• **WORK TASK**: Using the listing below, copy exactly each line from the one that has "Viewport: 1600px width, 928px height." through the one that has "the Вакантные места"; omit the pictures.

• **RECORDS SUPPLIED**:
+-------+

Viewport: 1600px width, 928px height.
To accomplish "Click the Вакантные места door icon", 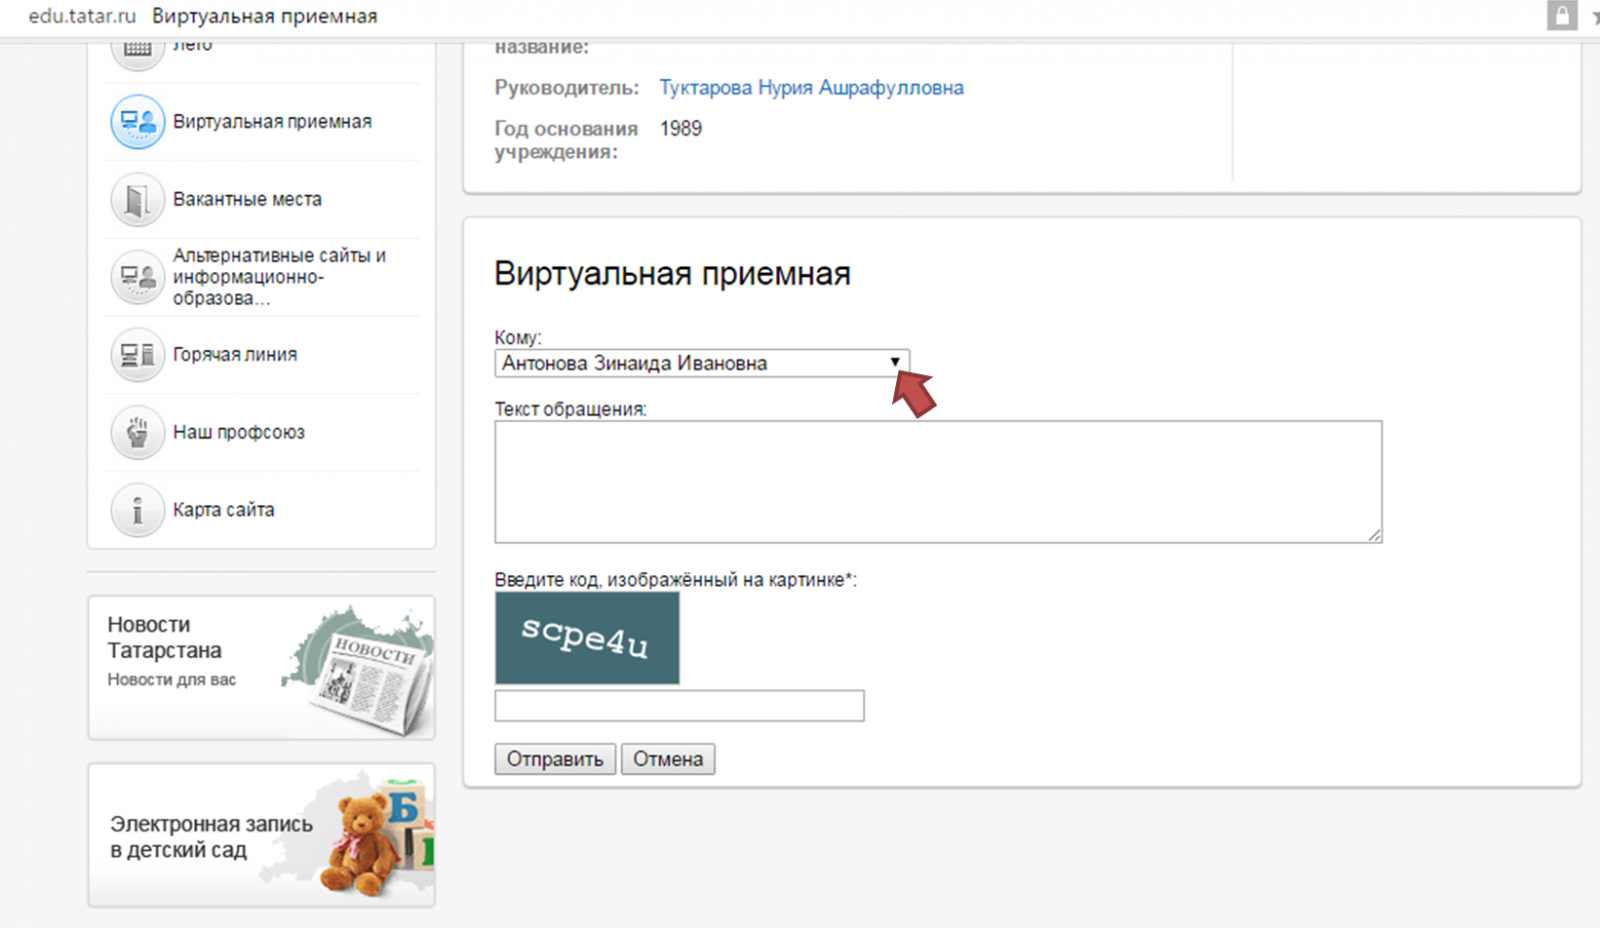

+-------+

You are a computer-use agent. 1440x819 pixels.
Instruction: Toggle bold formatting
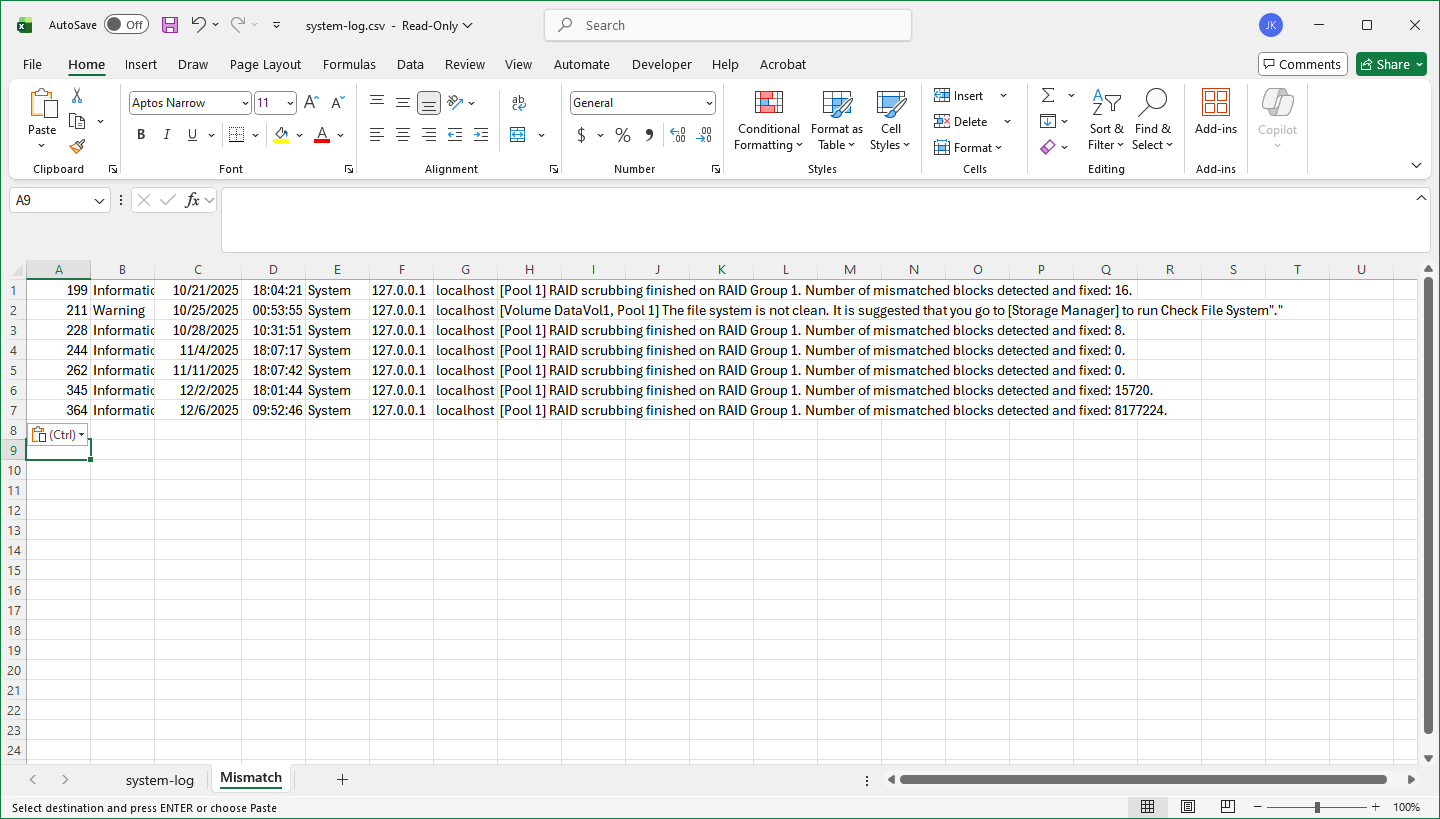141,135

+-------+

• **RESPONSE BOX**:
Viewport: 1600px width, 928px height.
To accomplish "Click the Вакантные места door icon", 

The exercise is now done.